Vice President and Democratic Progressive Party (DPP) presidential candidate William Lai (賴清德) and President Tsai Ing-wen (蔡英文) yesterday panned a Chinese Nationalist Party (KMT) and Taiwan People’s Party (TPP) coalition as a blatant power grab that fails to consider the interests of the public and the nation.
Tsai said it was unreasonable that the opposition party was calling to unseat the DPP when Taiwan has gained increased recognition in the international community under its leadership.
“Our opponents are still fighting over who would be president. They lack a unified vision on policy” and what they could do for the country, Tsai said.
Photo: Tsai Tsung-hsun, Taipei Times
“This isn’t a coalition, this is a divvying up of [political] spoils,” she said at a campaign event in Chiayi County.
Tsai said that without a policy consensus, the two opposition parties would be focused on each other instead of the country, and this would fail to win the international community’s trust.

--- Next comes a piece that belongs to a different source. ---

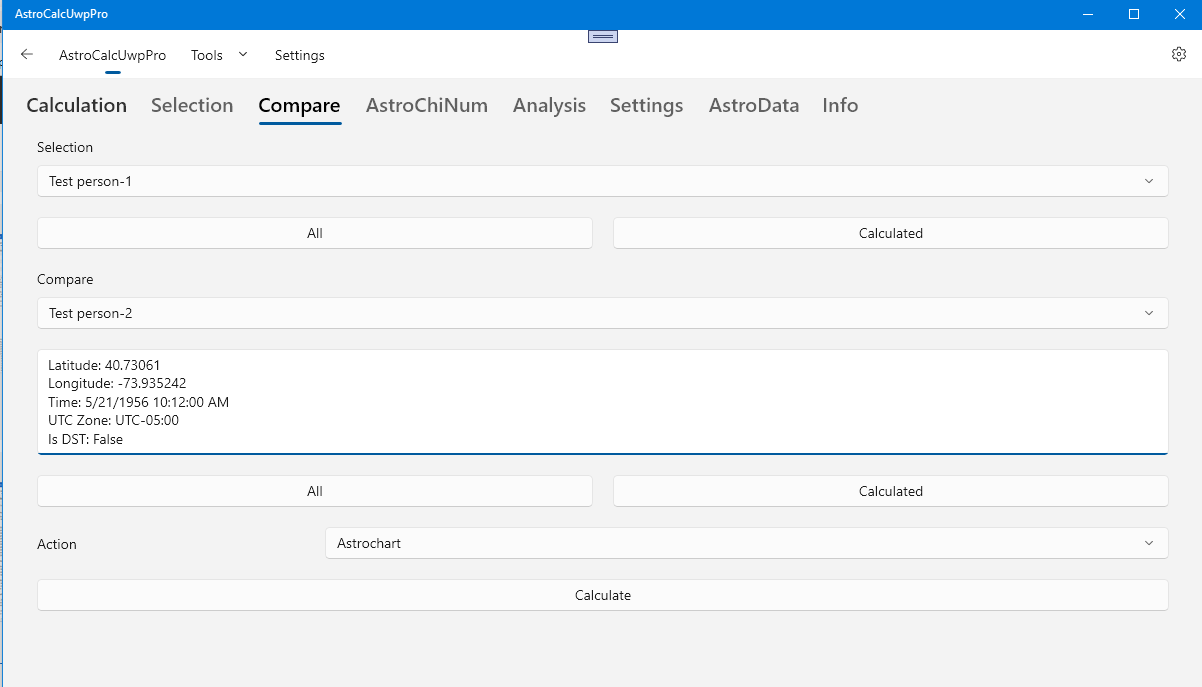Viewport: 1202px width, 687px height.
Task: Click the Settings menu in navigation bar
Action: tap(300, 55)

Lai said that TPP Chairman and presidential candidate Ko Wen-je (柯文哲) had once said he would return the country to the people, but “it is evident that he was returning the government and country to the KMT” by collaborating with the KMT for a joint ticket.
Lai also said Ko has “betrayed his own vision,” referring to Ko’s claims that he represented a choice that superseded the binary division of the DPP and the KMT.

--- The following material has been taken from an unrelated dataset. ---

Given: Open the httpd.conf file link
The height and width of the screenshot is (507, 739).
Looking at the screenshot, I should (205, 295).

The attempted KMT-TPP coalition is a blatant power grab that not only tramples on the spirit of democracy but is also dismissive of the public, Lai said.
Lai said that neither the KMT nor the TPP were appealing to mainstream opinion, adding that neither party could present complete policy platforms or demonstrate their suitability to govern.
Separately, independent presidential candidate Terry Gou’s (郭台銘) campaign spokesman Huang Shih-hsiu (黃士修) yesterday said that the main factor leading to what seemed to be a failed coalition effort was the KMT’s domineering attitude.
A Ko and Gou coalition would be much more natural, Huang added.